# [Task statement]
List each line of the material below that contains the word "Open".

— begin Data supplied —

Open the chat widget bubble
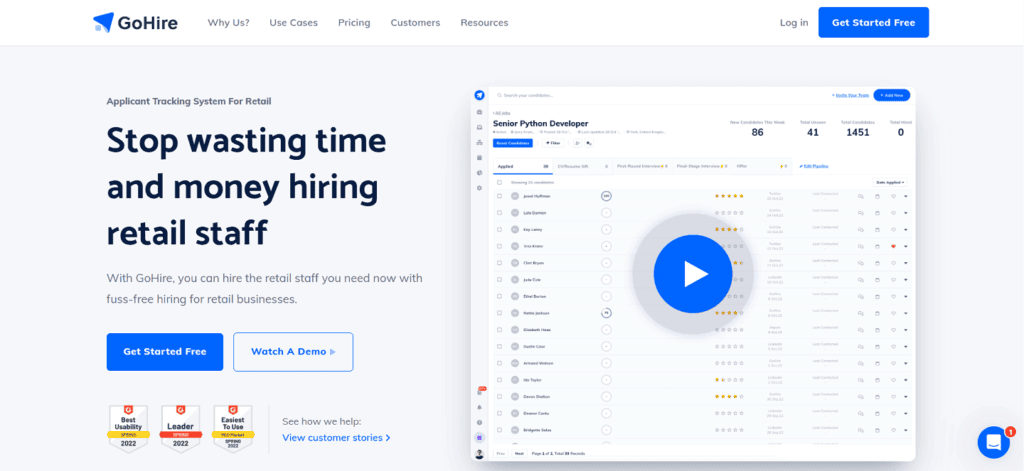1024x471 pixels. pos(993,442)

— end Data supplied —
— begin Data supplied —

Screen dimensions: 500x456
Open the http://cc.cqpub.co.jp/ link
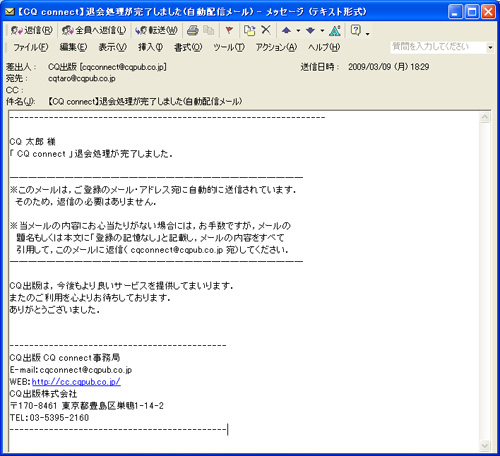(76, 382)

— end Data supplied —

# [Solution]
Open the chat widget bubble
Open the http://cc.cqpub.co.jp/ link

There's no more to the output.